Try and tell University of La Verne women’s basketball coach Julie Kline that her team is the favorite to repeat as SCIAC champion. She doesn’t want to hear it. It doesn’t matter that she didn’t have a senior a year ago, or the returning cast includes reigning conference Player of the Year Trenecca Jones. The veteran coach doesn’t want the burden of that kind of pressure.

“I don’t like that label,” she said. “It’s a new year. Teams are different. No one is giving us anything. We have to go out and earn it again.”

Practice games are over. The eight teams start their conference schedules tonight. The Leopards (7-4) will have their hands full as Occidental (7-3) makes a visit to Frantz Athletic Court at 7:30.

Other local teams will be in action as Claremont-Mudd-Scripps (1-9) travels to Redlands (7-3) and Pomona-Pitzer (1-9) hits the road for a game at Cal Lutheran (4-5).

Kline has seen most of the other teams play and said her team will be challenged, starting with tonight’s opponent. Occidental is led by Western Kentucky transfer Brianne Brown and Stacie Roshon, whose 17.8 scoring average is second among conference players.

“Occidental did a great job of recruiting and they’re going to be very tough,” Kline said. “And Cal Lutheran beat Chapman, which none of the rest of us have done. We lost to them twice.”

La Verne returns four key starters in Jones, senior guards Melissa Raya and Lindsey Shiomi and sophomore forward Emily Carrillo. Senior forward Leslie Elrod drew several starts last year but freshman Ashley Paul has worked her way into the lineup. Raya leads the conference in scoring (18 ppg) and scored her 1,000th career point last month.

Only three teams head into conference play with winning records; the other is Redlands. The Bulldogs are directed by first-year coach Rich Murphy. He is replacing Jim Ducey, who now is coaching the men’s team.
Murphy, previously an assistant at Division II Humboldt State, isn’t sure what to expect but said that doesn’t matter.

“I have seen a couple teams in person and seen a couple others on film and I think we can compete,” he said. “But I’m not worried about other teams. I am more concerned with what we’re doing because that is the only thing we can control.”

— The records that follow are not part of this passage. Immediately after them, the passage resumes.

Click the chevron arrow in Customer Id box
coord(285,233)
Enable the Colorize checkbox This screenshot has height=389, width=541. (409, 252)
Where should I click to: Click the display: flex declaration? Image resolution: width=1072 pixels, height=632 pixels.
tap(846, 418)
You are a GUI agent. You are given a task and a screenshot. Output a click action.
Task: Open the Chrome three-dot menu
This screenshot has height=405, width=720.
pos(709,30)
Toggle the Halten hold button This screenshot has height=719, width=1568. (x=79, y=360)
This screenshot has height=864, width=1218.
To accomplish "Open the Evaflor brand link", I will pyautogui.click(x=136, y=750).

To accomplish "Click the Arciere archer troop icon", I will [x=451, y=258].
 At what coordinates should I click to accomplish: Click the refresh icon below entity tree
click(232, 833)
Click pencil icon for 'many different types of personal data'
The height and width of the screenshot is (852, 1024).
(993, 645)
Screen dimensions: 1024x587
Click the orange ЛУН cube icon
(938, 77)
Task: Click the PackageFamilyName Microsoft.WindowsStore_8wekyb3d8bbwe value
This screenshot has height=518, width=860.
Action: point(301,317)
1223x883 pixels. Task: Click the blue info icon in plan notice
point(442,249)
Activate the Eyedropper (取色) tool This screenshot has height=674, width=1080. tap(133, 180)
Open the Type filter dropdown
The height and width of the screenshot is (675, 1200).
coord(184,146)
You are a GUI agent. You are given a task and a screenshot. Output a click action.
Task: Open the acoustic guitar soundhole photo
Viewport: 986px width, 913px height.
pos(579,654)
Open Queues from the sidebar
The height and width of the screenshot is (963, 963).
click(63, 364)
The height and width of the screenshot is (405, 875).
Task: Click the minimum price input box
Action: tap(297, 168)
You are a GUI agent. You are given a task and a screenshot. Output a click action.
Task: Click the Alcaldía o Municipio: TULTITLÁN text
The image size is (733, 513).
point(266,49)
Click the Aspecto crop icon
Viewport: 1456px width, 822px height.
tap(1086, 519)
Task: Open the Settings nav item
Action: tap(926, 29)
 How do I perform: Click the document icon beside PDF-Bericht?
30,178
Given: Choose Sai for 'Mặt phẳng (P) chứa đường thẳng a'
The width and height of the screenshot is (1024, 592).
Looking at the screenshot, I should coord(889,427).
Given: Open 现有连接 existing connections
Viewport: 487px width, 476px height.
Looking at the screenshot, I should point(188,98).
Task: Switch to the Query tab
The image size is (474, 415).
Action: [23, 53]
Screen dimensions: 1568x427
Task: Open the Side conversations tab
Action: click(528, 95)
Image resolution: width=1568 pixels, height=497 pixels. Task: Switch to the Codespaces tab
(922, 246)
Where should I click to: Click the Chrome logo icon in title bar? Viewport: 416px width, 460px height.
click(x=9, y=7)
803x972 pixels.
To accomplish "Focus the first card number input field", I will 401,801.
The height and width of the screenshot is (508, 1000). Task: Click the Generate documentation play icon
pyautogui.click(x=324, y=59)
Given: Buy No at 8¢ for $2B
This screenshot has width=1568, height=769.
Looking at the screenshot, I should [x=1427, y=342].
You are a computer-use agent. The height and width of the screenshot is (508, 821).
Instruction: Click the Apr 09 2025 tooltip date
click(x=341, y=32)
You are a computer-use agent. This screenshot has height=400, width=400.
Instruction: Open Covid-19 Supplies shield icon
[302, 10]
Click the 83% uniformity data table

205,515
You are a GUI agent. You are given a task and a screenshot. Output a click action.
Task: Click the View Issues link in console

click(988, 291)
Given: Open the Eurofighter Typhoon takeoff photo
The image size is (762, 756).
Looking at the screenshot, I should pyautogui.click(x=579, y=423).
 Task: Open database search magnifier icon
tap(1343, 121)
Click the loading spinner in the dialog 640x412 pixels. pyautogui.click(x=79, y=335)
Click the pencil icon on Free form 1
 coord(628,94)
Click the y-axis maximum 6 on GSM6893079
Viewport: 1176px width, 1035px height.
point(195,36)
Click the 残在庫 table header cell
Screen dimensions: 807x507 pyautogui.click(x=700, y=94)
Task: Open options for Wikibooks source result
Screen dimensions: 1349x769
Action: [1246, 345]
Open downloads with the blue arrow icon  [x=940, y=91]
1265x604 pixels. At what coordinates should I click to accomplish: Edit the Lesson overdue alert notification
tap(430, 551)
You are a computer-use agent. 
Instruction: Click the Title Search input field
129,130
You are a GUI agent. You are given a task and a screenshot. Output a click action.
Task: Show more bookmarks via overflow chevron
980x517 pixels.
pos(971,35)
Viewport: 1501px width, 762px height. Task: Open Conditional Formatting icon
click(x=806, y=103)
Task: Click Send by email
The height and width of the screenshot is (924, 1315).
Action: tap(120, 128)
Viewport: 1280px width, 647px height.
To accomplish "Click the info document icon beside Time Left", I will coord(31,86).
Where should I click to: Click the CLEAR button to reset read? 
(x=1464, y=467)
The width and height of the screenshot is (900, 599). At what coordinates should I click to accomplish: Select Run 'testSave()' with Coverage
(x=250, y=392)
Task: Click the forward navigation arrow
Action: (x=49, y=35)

Redlands, which won its last three nonconference games, does have an easier schedule in the early going. Its first three games are against teams that have won a combined four games.

The Bulldogs are led by steady senior guard Valarie Katayama and sophomore forward Meghan Yetman.

Claremont-Mudd-Scripps always has challenged in years past but is going through a transition. All-conference post player Cameron Hanson is out with a torn knee ligament. The Athenas also lost two players who went to study abroad and one who chose not to play. Count two others who graduated, and coach Jodie Burton is without six key players from a year ago.

“We have already gotten better in a short time but we’re going to take our lumps,” she said. “I have never quite had a year like this. To win a championship, you have to be lucky, not just good and we haven’t gotten a break.”

The SCIAC, like many other sports, is going to hold a conference tournament at the end of the basketball season that will determine the automatic qualifier for the NCAA Division III playoffs instead of the regular-season champion advancing.

La Verne would appear to be one of the teams with the most to lose, but Kline is taking the change in the playoff system in stride.

“We’ll see how it plays out because I might change my mind,” she said. “The season should count for something, but it is also good to have the team that is playing best at the time go on.”

Murphy agreed.

“It is what it is. We know what we have to do,” he said. “If we’re good enough, then we’re good enough.”

Men’s basketball teams kick off conference play on Saturday with all eight teams in action.